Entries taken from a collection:
○ ○ ○ ○

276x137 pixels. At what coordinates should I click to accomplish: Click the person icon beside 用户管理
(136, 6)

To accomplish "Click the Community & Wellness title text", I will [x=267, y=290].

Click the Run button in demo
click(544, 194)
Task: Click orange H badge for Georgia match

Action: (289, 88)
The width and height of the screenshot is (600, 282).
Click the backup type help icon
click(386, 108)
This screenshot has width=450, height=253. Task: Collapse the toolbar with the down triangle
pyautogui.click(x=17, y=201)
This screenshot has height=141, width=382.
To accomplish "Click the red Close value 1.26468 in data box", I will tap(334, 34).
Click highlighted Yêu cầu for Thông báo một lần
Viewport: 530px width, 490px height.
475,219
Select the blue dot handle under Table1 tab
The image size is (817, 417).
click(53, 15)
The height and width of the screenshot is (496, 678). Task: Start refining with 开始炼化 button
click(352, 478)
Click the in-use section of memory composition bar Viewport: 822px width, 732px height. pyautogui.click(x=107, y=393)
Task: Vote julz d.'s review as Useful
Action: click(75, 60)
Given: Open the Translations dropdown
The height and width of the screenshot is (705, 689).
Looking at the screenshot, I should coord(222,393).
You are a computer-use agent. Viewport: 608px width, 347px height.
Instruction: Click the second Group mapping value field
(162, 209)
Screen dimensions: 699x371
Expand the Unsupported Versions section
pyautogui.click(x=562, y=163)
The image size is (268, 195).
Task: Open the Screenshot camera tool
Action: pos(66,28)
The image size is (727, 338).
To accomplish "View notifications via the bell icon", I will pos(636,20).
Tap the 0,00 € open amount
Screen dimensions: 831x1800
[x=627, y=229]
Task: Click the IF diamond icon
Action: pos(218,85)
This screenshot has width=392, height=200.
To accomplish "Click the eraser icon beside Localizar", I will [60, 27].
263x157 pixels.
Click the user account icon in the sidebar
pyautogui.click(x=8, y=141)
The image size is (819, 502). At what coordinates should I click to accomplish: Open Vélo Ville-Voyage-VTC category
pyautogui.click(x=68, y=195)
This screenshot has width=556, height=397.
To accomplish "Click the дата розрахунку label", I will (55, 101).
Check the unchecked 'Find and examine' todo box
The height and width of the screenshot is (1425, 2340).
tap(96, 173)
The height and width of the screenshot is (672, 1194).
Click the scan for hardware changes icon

○ ○ ○ ○

# WORK TO BE COMPLETED:
Rescale the items above in the part that opens with the line containing "This screenshot has width=450, height=253." and closes with the line containing "pyautogui.click(x=17, y=201)", writing only those lines out again in full with the instructions included. Multiply each click coordinate in the answers by 1.6 and round to whole numbers with halves rounded up.

# RESULT OF THIS TASK:
This screenshot has width=450, height=253. Task: Collapse the toolbar with the down triangle
pyautogui.click(x=27, y=322)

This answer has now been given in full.